# Azure Image Analysis client library for Python

The Image Analysis service provides AI algorithms for processing images and returning information about their content. In a single service call, you can extract one or more visual features from the image simultaneously, including getting a caption for the image, extracting text shown in the image (OCR) and detecting objects.

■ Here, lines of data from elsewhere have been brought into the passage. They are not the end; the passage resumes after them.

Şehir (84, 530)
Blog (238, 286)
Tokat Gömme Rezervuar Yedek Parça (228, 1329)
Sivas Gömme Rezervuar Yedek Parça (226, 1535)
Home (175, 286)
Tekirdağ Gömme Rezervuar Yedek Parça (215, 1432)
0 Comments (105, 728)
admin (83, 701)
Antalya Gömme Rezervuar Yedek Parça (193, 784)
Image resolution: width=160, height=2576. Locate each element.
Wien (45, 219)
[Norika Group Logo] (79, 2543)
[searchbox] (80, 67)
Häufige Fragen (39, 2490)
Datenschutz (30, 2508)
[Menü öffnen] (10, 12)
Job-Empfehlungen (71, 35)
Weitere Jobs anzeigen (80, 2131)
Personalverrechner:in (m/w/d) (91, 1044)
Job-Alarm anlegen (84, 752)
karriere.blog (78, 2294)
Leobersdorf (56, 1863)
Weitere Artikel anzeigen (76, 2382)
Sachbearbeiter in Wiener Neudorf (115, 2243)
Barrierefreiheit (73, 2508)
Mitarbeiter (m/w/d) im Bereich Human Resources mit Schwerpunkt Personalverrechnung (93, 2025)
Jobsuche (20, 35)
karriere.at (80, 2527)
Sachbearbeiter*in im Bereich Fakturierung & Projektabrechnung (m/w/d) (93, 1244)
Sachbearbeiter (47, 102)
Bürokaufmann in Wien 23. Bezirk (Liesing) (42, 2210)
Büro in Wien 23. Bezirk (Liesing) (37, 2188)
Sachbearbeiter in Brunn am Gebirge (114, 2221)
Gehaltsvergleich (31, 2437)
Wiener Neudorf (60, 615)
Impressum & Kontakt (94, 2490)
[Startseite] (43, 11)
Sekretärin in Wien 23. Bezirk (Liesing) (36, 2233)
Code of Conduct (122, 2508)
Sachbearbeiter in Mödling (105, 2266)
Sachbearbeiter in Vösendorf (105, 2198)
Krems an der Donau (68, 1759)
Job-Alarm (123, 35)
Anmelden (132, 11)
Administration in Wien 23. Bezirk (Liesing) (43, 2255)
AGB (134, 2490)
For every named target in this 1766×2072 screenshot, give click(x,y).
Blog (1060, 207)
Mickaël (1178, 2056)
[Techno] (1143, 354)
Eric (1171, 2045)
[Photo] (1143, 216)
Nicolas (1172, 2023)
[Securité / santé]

For more information on the service and the supported visual features, see [Image Analysis overview](https://learn.microsoft.com/azure/ai-services/computer-vision/overview-image-analysis?tabs=4-0), and the [Concepts](https://learn.microsoft.com/azure/ai-services/computer-vision/concept-tag-images-40) page.

Use the Image Analysis client library to:

* Authenticate against the service
* Set what features you would like to extract
* Upload an image for analysis, or send an image URL
* Get the analysis result

[Product documentation](https://learn.microsoft.com/azure/ai-services/computer-vision/overview-image-analysis?tabs=4-0) 
| [Samples](https://aka.ms/azsdk/image-analysis/samples/python)
| [Vision Studio](https://aka.ms/vision-studio/image-analysis)
| [API reference documentation](https://aka.ms/azsdk/image-analysis/ref-docs/python)
| [Package (Pypi)](https://aka.ms/azsdk/image-analysis/package/pypi)
| [SDK source code](https://github.com/Azure/azure-sdk-for-python/tree/main/sdk/vision/azure-ai-vision-imageanalysis/azure/ai/vision/imageanalysis)

## Getting started

### Prerequisites

* [Python 3.8](https://www.python.org/) or later installed, including [pip](https://pip.pypa.io/en/stable/).
* An [Azure subscription](https://azure.microsoft.com/free).
* A [Computer Vision resource](https://portal.azure.com/#create/Microsoft.CognitiveServicesComputerVision) deployed to your Azure subscription. Note that in order to run Image Analysis with the `Caption` or `Dense Captions` features, the Computer Vision resource needs to be from a GPU-supported region. See this [document](https://learn.microsoft.com/azure/ai-services/computer-vision/concept-describe-images-40) for a list of supported regions.
* An endpoint URL. It can be found in the "overview" tab of your Computer Vision resource in the Azure portal, and has the form `https://your-resource-name.cognitiveservices.azure.com` where `your-resource-name` is your unique Computer Vision resource name. The samples below assume the environment variable `VISION_ENDPOINT` has been set to this value.
* For API key authentication, you will need the key. It can be found in the "overview" tab of your Computer Vision resource in the Azure portal. It's a 32-character Hexadecimal number. The samples below assume the environment variable `VISION_KEY` has been set to this value.
* For Entra ID authentication, your application needs an object that implements the [TokenCredential](https://learn.microsoft.com/python/api/azure-core/azure.core.credentials.tokencredential) interface. Samples below use [DefaultAzureCredential](https://learn.microsoft.com/python/api/azure-identity/azure.identity.defaultazurecredential). To get that working, you will need:
  * The role `Cognitive Services User` assigned to you. Role assigned can be done via the "Access Control (IAM)" tab of your Computer Vision resource in the Azure portal.
  * [Azure CLI](https://learn.microsoft.com/cli/azure/install-azure-cli) installed.
  * You are logged into your Azure account by running `az login`.
  * Note that if you have multiple Azure subscriptions, the subscription that contains your Computer Vision resource must be your default subscription. Run `az account list --output table` to list all you subscription and see which one is the default. Run `az account set --subscription "Your Subscription ID or Name"` to change your default subscription.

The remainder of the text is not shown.